The summer after Dad died, Mom came to listen to me play the songs from Count The Colors at a concert in a former church called 1867 Sanctuary as well as our beloved Silver Lake Nature Center. She got to hear these songs in beautiful places, free of distraction.
Having since lost her, I think back to moments like this with gratitude. I also think back to Dad coming to all those long, loud gigs at John & Peter's. I was lucky to have their support. Those eccentric, difficult, hilarious, musical spirits. I'm hearing reports from heaven that they're making up for lost time.
After finishing writing Count The Colors, I was free to move onto all sorts of other topics.
The Jersey Shore of the 1920s. Stories inspired by a local history book I found in a nineteenth-century tavern in Shelburne, Vermont. Vignettes from the lives of my grandparents. The weed dealer in New Orleans with her dog Disable. Meghan Six from Akron, Ohio, and her friend Potatoes. Sketchy Geoff. The ninety-two-year-old woman who told my girlfriend and I her life story - without any prompting - one spring day in Newtown.
Tunes I've made up after dark on my grandpa's dock on the Outer Banks of North Carolina, surrounded by the sounds of crickets and cicadas, my feet dangling over the Jean Guite Creek. Songs inspired by my family's new generation, the first member of which arrived just three days after Marcella's services. Songs inspired by my girlfriend, a gifted painter.

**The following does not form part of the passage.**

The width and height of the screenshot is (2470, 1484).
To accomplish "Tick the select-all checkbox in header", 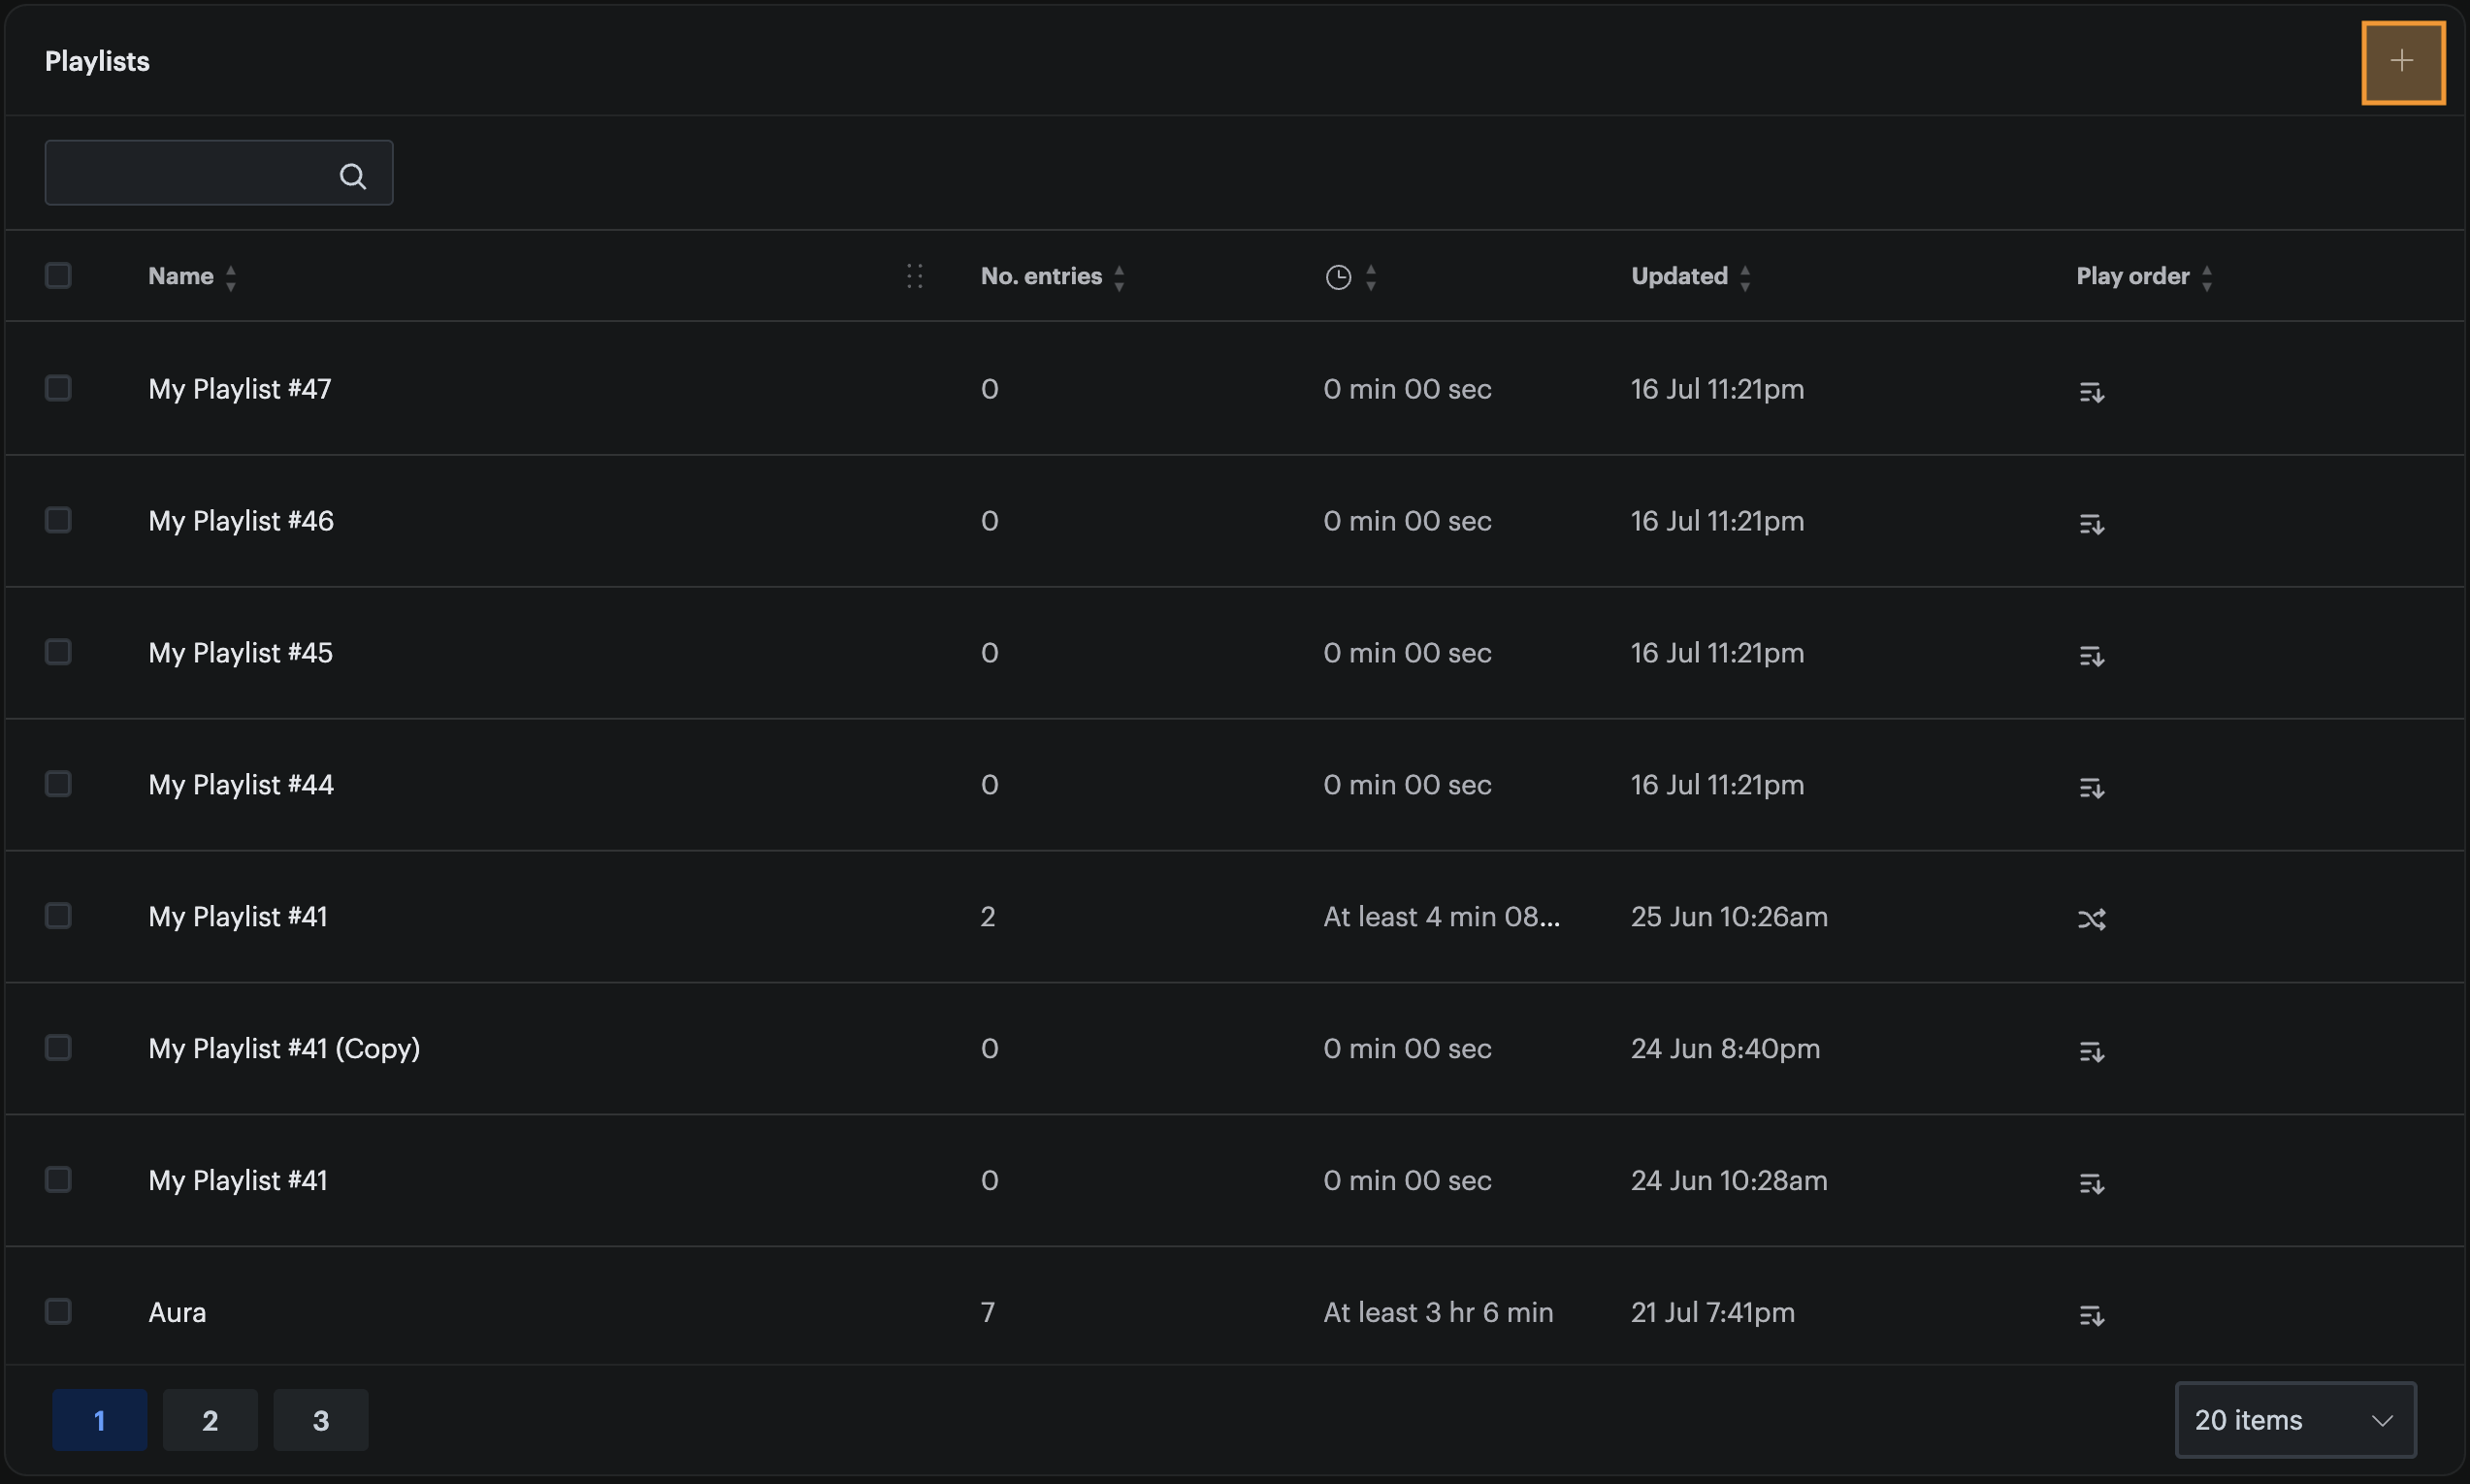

I also went back to my earliest songs and found a batch of songs about coming of age in Bucks County with all its American history, natural splendor, beautiful girls, and strange boys.
No matter how much time passes, it still feels very special to have J.J.’s and my dad’s guitars. I think they’d be proud of the music I make with them.
Dad’s Gibson J-45, with its koa wood, brings to mind his love of Hawaii, his final resting place. J.J.’s Gibson archtop makes me daydream of back porch picking sessions with his brothers back in Pennsylvania coal country. A little bit of early 20th century Appalachia waiting inside a guitar case under my bed.
I'm so happy that my dad made those recordings fifty years ago. It's a way for the new generations to get to know the people who came before. I think we'll start adding to that tape soon. My sister and her husband sing great, and their little girl already holds a tune better than I do.
I feel excited about making a few of my own contributions, too, not knowing who exactly will come across them, when or where, and what they'll get out of them. It just feels good to tell you a little bit about the way things look from here.